Happy New Year. Keep it going.
Steve
Urwin, Moorside
Saturday 5th January 2013
Tuesday 1st January 2013
First day of the year, blue
skies and dry pavements, first walk in the woods for ages. Black Metal Venom
sweatshirt, big boots. The river trail was pretty muddy but didn’t spoil my
enjoyment. Took my camera but I’m no photographer – all my colours will soon be
black and white. I walked for a couple of
hours. It was good to be outside after all the lethargy of the last week and
calorific excess.
This year I want to say Yes
to a healthier lifestyle; yes to creative opportunities. Yes to slim volumes of
poems read in single sittings. Yes to walks in the woods, yes to reading more
memoirs, autobiography and journals. Last year was pretty full-on. In 2013 I
want things to do things a little differently. I have good vibes about the
coming months though. Yes to community arts activity, Yes to memorizing my
words for public performance. Yes to less is more. This new diary is proof of
that. 9.55pm.
Wednesday 2nd January 2013
I thought some lingering
paperwork from last year would only take till lunchtime. But you know what
thought did – and when he looked he had. It was twenty past four when I got the
envelope weighed at the post office. At least I had an easy evening. Read some
poetic theory that I took with a pinch of salt and other clichés then me and
Jenni played The Cube. Some of the games are easy, some require the skills of a
juggler. Some involve balancing cylinders and little foam balls, some require
hand eye coordination I never even had as a kid, much less a decrept
forty-something with arthritic fingers and spectacles. Jenni got up to the
final £250,000 game with six lives intact , but the little red ball she had to fire through a hoop into the cube
just wouldn’t hit the target. I bet she nails it next time though. After this
entry it’s a DVD till bedtime. Maybe The Devil’s Carnival, maybe Stephen Fry in
America.
Decisions, decisions… 9.03pm.
Thursday 3rd January 2012
Incurred my first library
fine of 2013 this morning. Was too busy to return the five overdue titles
yesterday. But on the bright side they let me have Phillip Coggan’s Paper
Promises reissued. It’s a book about money, debt and the new World Order that I
never got round to reading during a thirty-week loan in the year of the
apocalypse that never was. Funny! Tonight has been a nostalgia trip for me.

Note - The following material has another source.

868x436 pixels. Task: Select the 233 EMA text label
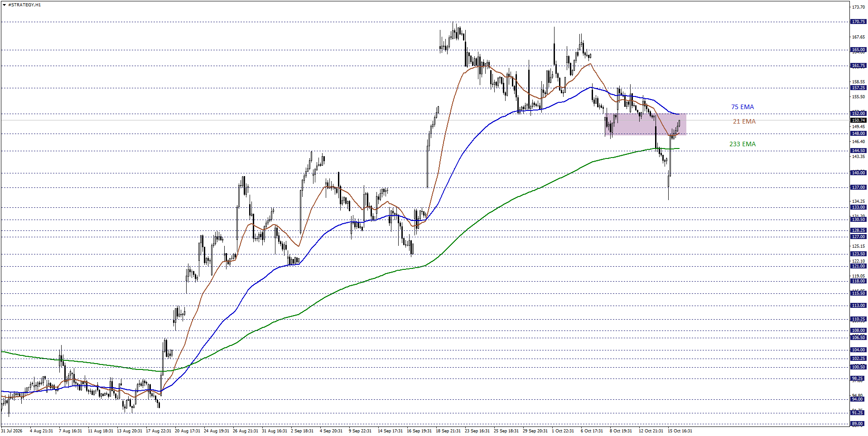743,144
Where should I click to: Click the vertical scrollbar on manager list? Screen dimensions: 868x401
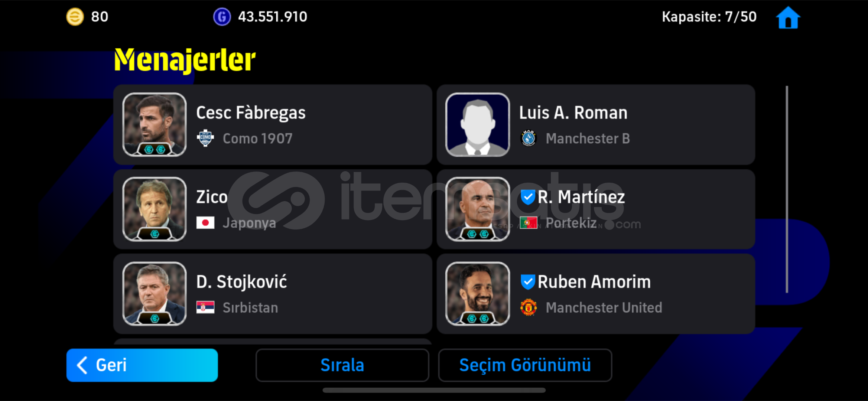(787, 189)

Listened to Sweatbox by Rollins. Heard this album as a triple vinyl set in
1989, my first encounter with ‘spoken word’. Hank can turn on a dime from
hilarious to painfully poignant. The story about the old woman in the grocery
store still brings a lump to my throat. I also listened to BBC radio session
versions of songs by The Mission. Then decided to glue up a copy of my early
book ‘There Are Easier Ways
of Living Than Bleeding to Death’. Jenni isn’t due back till after midnight.

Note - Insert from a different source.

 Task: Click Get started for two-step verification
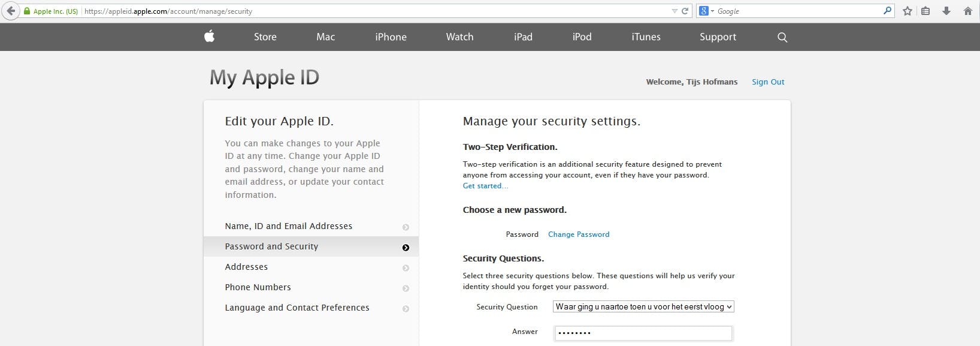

Who knows what papercraft shenanigans I get up to before then. 10 22pm.
Friday 4th January 2013
Didn’t go to bed till quarter
past three this morning after more book building, so it was nice to have a lie
in. Needle and thread binding this afternoon then some video editing. Really
mild weather today. Would have been nice to get out on the bike for a while but
I feel I ought to be concentrating on work-related activity. Listened to songs
by The Damned, Sinead O’Connor and
Jarboe. I want to listen to stuff I liked in my twenties. A big Swans fan back
then, I miss the intensity of their dark music. Jenni came over about half seven.
She brought me a bottle of ginger beer. I don’t have much to write down the s
evening. I read a bit more of Peter Sampson’s Writing Poems and made a big
to-do list for the coming weeks. Won’t
be long before I’m really busy again and looking for pockets of time to keep on
top of domesticity and stop myself from crashing out. Oh well… 9.21pm.